Saturday, March 26, 2016

Maundy Thursday- To Love as Jesus Loved

Gospel: John 13:1-17, 31b-35
1Now before the festival of the Passover, Jesus knew that his hour had come to depart from this world and go to the Father. Having loved his own who were in the world, he loved them to the end. 2The devil had already put it into the heart of Judas son of Simon Iscariot to betray him. And during supper 3Jesus, knowing that the Father had given all things into his hands, and that he had come from God and was going to God, 4got up from the table, took off his outer robe, and tied a towel around himself. 5Then he poured water into a basin and began to wash the disciples’ feet and to wipe them with the towel that was tied around him. 6He came to Simon Peter, who said to him, “Lord, are you going to wash my feet?” 7Jesus answered, “You do not know now what I am doing, but later you will understand.”8Peter said to him, “You will never wash my feet.” Jesus answered, “Unless I wash you, you have no share with me.”9Simon Peter said to him, “Lord, not my feet only but also my hands and my head!” 10Jesus said to him, “One who has bathed does not need to wash, except for the feet, but is entirely clean. And you are clean, though not all of you.”11For he knew who was to betray him; for this reason he said, “Not all of you are clean.”
12After he had washed their feet, had put on his robe, and had returned to the table, he said to them, “Do you know what I have done to you? 13You call me Teacher and Lord—and you are right, for that is what I am. 14So if I, your Lord and Teacher, have washed your feet, you also ought to wash one another’s feet. 15For I have set you an example, that you also should do as I have done to you. 16Very truly, I tell you, servants are not greater than their master, nor are messengers greater than the one who sent them. 17If you know these things, you are blessed if you do them.”

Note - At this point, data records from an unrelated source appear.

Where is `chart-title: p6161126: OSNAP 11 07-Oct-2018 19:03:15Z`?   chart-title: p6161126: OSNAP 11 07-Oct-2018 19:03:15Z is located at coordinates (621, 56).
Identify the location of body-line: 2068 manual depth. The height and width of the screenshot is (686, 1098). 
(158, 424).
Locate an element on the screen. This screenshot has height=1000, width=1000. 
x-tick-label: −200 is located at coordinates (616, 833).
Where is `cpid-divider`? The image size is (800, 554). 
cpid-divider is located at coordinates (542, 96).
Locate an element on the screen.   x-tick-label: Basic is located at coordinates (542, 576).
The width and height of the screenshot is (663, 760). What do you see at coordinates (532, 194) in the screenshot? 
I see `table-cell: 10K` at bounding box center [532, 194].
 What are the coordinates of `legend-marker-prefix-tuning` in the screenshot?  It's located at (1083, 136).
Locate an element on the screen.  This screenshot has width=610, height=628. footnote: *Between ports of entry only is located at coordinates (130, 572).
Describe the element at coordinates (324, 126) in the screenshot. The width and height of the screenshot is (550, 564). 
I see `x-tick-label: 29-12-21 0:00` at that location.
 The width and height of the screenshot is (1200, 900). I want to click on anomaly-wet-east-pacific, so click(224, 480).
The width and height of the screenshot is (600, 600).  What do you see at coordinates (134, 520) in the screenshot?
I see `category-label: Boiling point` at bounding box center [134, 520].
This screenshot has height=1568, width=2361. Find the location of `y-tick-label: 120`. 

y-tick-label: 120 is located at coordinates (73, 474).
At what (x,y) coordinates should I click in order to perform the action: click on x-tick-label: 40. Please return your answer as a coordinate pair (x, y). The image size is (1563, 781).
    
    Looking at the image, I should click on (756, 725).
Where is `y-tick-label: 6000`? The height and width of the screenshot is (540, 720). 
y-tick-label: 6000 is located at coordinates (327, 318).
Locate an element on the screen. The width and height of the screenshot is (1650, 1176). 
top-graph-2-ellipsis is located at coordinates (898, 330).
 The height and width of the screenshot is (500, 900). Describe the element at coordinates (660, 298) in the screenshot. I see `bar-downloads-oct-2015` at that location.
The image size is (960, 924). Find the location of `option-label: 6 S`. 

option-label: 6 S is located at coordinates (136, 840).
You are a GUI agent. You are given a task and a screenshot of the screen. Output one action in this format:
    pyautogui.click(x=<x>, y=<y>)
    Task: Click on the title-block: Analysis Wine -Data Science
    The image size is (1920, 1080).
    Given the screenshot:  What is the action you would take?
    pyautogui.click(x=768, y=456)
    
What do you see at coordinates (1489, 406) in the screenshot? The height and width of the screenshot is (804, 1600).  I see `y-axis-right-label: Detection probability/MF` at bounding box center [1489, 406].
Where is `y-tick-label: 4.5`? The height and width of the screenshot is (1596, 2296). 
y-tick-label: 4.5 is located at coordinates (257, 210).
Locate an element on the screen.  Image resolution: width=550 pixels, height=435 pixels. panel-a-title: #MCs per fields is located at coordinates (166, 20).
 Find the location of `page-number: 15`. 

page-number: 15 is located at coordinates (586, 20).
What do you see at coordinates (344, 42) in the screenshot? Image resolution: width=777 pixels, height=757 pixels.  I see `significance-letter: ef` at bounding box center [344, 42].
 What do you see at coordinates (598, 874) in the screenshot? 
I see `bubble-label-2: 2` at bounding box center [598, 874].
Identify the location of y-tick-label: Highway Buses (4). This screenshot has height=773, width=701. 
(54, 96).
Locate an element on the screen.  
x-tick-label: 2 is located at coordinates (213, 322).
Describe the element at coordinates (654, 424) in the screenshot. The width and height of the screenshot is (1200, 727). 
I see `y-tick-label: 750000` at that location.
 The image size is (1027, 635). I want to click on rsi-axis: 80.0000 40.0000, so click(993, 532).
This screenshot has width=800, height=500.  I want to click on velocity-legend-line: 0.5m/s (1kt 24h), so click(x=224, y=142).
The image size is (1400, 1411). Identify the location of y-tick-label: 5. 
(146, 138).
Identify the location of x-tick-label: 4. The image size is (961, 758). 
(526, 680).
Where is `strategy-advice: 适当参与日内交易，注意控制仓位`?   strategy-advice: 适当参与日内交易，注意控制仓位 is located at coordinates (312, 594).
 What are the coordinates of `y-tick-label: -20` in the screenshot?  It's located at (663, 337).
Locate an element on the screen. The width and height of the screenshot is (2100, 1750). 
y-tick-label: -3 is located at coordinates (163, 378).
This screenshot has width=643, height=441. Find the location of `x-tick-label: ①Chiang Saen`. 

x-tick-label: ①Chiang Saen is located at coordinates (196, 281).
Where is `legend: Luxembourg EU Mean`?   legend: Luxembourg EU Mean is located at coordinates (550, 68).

31b“Now the Son of Man has been glorified, and God has been glorified in him. 32If God has been glorified in him, God will also glorify him in himself and will glorify him at once. 33Little children, I am with you only a little longer. You will look for me; and as I said to the Jews so now I say to you, ‘Where I am going, you cannot come.’ 34I give you a new commandment, that you love one another. Just as I have loved you, you also should love one another. 35By this everyone will know that you are my disciples, if you have love for one another.”

Maundy Thursday, March 24, 2016
Tonight we gather for Maundy Thursday, from the Latin word mandatum- commandment. It is the night we remember the new commandment Jesus gave to his friends and companions. Jesus said, “love one another, as I have loved you.”
To love is at once simple and complex. A young child is capable of love, but only if he or she receives love. It is not innate, not something with which we are born; rather, the human capacity to love is shaped by the love we receive or not. If a child has someone who loves them, their brains respond and grow. If they don’t, their ability to love is diminished, their ability to connect is stunted.
Yet love is a uniquely human experience, defining who we are as people. Without love, we are more likely to be angry, disconnected, forlorn, unknown, and unknowable. Love is the basis of human relationship, the building blocks of connectedness and community. It is something we crave and long for: to be loved and accepted and known.
Jesus commands, “Love one another, as I have loved you.” How was it that Jesus loved? He loved unconditionally and without end. He loved with humility. He loved in action and in word.
So often, we try to earn love, yet the love that Jesus gave was given even when it was not merited or deserved, even when the person he beheld was at their worst. When the rich young man could not give up his wealth, Jesus looked at him with love. When Judas betrayed Jesus, he had been at table with Jesus, a sign of love and belonging in that culture. Jesus loved those who were rejected, those who had done wrong. He loved the tax collector, the prostitute, the Pharisee, the sinner, the leper, and the foreigner. Jesus loved when others rejected. His love knew no bounds, and it broke divisions.
What does this mean for us today as inheritors of this commandment to love? In this time, when our culture is divided, when fear of the other threatens to override neighborliness, Jesus’ love is needed more than ever. We are agents of Jesus’ love. Let us be bold as we follow in his footsteps. Amen.